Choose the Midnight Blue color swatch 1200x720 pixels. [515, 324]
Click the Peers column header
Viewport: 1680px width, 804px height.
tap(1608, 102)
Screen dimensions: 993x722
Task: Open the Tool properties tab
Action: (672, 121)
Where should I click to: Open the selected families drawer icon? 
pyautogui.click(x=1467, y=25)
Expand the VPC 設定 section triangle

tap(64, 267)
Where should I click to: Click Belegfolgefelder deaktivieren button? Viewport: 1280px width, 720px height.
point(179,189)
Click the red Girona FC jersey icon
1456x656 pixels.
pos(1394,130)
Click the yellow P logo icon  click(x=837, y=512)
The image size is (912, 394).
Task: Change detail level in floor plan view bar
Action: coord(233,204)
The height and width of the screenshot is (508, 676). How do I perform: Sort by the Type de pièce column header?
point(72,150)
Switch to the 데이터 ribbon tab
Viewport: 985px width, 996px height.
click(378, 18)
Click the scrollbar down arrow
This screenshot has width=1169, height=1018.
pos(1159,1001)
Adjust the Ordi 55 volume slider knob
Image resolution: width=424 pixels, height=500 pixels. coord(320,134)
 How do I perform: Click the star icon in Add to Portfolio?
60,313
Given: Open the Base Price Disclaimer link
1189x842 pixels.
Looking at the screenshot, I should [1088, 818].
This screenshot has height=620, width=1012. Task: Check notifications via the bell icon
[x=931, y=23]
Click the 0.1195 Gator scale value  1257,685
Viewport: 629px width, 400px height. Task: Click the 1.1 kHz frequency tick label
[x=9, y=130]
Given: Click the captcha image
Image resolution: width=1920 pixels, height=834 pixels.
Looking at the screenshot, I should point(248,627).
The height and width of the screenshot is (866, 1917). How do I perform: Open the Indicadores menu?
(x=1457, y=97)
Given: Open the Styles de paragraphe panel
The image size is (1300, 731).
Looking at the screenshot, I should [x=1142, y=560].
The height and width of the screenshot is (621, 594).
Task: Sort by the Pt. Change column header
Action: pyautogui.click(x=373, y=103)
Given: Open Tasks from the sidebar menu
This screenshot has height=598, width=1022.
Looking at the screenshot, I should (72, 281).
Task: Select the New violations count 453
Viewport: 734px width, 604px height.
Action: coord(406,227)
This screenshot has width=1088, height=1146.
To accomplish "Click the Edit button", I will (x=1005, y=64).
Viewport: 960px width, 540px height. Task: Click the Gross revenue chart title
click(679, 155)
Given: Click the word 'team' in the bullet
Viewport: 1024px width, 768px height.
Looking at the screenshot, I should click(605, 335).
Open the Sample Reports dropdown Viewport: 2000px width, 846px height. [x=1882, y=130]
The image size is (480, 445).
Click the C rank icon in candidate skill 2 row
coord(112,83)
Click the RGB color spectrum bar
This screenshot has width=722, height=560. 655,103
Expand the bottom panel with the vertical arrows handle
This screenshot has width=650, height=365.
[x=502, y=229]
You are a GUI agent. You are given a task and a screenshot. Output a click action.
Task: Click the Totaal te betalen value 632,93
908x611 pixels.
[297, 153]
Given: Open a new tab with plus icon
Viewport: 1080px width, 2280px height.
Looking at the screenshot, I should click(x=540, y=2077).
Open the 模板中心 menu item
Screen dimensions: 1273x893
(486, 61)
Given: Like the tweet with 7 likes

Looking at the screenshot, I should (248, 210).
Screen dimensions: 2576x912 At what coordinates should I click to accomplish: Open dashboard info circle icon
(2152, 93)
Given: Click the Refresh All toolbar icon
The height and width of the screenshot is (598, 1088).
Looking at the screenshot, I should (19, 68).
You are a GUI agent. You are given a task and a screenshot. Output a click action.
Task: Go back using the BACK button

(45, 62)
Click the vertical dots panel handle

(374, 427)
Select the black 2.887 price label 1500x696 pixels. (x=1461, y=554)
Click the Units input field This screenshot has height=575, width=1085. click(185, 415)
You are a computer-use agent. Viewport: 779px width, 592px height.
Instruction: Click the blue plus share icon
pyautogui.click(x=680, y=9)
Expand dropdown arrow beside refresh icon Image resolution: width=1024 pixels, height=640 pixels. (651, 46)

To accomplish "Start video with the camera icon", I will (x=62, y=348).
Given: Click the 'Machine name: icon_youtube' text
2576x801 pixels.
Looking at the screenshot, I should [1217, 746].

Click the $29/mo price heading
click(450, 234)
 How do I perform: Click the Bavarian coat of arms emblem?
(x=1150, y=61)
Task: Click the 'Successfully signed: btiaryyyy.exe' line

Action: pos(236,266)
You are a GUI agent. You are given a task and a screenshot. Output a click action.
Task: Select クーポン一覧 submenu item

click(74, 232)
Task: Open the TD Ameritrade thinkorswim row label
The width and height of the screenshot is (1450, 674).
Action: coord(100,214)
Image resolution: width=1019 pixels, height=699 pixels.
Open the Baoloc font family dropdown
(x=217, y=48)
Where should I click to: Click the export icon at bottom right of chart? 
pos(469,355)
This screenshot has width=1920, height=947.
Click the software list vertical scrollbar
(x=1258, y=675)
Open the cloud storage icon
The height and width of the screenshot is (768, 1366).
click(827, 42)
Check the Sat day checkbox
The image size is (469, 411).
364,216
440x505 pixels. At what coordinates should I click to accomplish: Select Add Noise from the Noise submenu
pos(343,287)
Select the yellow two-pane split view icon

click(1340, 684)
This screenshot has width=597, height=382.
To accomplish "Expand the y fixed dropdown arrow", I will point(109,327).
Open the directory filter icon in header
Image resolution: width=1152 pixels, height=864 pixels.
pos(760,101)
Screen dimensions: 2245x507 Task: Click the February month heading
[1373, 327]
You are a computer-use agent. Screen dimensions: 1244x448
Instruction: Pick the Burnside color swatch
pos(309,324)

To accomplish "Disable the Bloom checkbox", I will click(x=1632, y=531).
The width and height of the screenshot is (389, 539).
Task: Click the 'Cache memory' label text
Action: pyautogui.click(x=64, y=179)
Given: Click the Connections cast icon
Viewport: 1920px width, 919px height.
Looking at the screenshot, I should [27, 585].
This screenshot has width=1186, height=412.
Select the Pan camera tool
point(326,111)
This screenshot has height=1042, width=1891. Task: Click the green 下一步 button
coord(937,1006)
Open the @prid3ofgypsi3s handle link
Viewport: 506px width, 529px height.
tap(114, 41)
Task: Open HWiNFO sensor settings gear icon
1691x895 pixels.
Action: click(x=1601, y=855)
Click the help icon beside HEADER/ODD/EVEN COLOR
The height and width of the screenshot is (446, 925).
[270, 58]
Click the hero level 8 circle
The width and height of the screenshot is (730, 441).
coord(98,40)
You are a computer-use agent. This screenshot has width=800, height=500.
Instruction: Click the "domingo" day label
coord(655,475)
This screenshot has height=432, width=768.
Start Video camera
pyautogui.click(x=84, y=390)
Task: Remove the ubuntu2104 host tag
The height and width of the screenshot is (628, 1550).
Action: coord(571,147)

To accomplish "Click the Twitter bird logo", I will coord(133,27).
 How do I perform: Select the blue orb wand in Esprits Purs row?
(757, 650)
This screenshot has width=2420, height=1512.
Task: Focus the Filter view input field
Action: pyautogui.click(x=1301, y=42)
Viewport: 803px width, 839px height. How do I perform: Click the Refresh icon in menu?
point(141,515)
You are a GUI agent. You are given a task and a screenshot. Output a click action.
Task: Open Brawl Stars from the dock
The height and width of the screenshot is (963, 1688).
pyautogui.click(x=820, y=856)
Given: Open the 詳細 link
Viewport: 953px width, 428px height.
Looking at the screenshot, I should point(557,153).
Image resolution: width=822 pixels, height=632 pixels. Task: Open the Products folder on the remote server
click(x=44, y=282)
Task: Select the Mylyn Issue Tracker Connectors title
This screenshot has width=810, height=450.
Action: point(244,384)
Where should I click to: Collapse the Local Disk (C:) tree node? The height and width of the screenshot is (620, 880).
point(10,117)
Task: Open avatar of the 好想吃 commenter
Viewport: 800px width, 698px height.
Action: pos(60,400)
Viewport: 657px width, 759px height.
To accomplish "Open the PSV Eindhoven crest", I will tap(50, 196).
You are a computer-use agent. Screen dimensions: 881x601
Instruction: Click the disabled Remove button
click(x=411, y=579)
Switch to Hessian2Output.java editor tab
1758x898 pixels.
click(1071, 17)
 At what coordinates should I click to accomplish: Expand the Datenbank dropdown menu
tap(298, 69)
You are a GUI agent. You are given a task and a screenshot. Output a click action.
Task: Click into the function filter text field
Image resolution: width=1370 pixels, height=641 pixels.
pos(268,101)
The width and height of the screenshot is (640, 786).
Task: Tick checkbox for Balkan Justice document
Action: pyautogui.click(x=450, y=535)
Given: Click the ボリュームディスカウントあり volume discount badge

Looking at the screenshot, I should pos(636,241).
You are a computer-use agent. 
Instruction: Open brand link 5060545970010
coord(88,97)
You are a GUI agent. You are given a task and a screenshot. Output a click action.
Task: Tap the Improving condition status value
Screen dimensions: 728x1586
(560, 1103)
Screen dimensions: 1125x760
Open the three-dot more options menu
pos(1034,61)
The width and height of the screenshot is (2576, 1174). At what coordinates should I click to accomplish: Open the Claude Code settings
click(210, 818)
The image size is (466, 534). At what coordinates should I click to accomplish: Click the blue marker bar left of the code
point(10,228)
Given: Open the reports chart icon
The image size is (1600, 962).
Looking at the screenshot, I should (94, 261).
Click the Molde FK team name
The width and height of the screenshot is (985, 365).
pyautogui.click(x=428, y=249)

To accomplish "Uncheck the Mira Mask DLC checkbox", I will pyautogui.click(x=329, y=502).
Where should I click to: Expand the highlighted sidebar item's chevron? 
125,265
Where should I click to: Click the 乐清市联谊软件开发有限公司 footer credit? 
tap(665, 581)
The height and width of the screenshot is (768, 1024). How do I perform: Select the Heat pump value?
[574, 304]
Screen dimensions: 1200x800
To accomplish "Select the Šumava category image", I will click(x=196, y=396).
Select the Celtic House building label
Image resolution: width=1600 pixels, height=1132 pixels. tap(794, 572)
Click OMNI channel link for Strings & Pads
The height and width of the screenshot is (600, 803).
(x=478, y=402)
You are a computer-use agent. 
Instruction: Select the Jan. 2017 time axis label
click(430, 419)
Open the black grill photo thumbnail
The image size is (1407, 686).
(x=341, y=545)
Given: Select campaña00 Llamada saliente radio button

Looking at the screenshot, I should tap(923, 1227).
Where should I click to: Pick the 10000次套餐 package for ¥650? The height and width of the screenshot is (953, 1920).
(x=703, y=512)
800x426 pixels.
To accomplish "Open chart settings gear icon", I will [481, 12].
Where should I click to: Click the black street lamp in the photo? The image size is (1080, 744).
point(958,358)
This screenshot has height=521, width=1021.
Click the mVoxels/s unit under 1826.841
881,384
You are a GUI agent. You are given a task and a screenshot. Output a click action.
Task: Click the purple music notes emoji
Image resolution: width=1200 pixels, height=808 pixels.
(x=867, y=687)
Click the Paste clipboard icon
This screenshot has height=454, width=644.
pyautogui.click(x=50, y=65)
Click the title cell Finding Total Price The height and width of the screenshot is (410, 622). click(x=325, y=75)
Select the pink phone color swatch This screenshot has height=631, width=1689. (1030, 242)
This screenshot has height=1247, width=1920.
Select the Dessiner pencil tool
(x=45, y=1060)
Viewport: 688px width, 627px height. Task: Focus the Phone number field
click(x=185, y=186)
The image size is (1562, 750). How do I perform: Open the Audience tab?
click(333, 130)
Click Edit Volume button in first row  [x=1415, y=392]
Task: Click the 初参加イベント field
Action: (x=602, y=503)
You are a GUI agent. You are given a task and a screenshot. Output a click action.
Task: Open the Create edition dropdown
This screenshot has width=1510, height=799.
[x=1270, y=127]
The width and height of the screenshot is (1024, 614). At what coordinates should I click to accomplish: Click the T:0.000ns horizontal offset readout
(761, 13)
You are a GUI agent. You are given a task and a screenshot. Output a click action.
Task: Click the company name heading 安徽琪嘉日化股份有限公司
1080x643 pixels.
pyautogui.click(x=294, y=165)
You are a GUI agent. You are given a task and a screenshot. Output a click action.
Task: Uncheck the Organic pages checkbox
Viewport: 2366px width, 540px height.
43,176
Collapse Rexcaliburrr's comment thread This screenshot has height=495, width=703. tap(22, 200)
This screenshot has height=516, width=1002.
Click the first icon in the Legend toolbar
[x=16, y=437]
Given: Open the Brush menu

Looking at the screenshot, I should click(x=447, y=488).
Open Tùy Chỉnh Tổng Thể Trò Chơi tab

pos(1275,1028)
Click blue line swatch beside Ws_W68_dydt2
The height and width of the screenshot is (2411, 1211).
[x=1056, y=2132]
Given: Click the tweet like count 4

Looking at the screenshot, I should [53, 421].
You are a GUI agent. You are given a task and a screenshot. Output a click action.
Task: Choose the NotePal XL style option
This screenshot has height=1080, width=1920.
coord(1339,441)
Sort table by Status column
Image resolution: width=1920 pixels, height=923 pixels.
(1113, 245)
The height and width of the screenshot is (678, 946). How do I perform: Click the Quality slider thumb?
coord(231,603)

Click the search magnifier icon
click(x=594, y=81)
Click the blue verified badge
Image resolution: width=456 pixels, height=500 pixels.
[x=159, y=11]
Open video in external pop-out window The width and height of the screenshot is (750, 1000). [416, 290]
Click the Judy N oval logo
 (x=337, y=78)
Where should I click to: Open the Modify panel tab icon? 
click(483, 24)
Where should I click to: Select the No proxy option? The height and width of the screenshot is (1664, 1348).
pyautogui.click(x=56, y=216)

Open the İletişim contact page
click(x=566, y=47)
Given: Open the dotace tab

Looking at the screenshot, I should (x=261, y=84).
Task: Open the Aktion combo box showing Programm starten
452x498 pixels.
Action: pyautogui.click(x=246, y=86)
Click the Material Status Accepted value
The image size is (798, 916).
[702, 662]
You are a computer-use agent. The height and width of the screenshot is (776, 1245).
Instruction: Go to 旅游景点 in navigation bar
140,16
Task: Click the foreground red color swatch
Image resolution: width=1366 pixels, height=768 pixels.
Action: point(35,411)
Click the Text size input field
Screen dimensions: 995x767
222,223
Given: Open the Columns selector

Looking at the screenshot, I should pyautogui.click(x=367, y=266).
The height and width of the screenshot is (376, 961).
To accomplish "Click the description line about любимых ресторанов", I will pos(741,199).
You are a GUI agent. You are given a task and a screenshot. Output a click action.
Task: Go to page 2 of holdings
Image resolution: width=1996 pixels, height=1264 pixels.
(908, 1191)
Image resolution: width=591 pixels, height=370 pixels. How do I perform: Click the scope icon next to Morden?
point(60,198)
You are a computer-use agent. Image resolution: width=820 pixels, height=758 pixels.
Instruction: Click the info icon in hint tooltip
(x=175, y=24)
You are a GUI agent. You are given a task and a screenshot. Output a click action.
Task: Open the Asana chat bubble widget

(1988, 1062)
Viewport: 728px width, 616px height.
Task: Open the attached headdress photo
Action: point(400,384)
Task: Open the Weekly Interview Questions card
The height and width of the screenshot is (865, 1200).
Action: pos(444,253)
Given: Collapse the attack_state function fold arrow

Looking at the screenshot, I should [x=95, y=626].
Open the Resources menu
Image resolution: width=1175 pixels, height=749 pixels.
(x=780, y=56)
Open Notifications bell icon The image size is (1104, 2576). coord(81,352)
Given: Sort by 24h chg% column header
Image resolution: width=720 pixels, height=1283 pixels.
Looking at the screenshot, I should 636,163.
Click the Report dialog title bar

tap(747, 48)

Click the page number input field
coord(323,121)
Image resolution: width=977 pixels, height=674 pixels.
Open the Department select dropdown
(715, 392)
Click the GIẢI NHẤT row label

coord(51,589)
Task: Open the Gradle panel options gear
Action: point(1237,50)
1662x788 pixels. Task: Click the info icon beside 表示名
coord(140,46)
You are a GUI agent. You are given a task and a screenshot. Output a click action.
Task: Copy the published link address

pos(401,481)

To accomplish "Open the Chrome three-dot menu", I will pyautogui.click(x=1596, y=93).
____________________
- _What to produce_:
Copy out, from the material above, each line in which the string "Uncheck" is found.

- _The completed task_:
To accomplish "Uncheck the Mira Mask DLC checkbox", I will pyautogui.click(x=329, y=502).
Task: Uncheck the Organic pages checkbox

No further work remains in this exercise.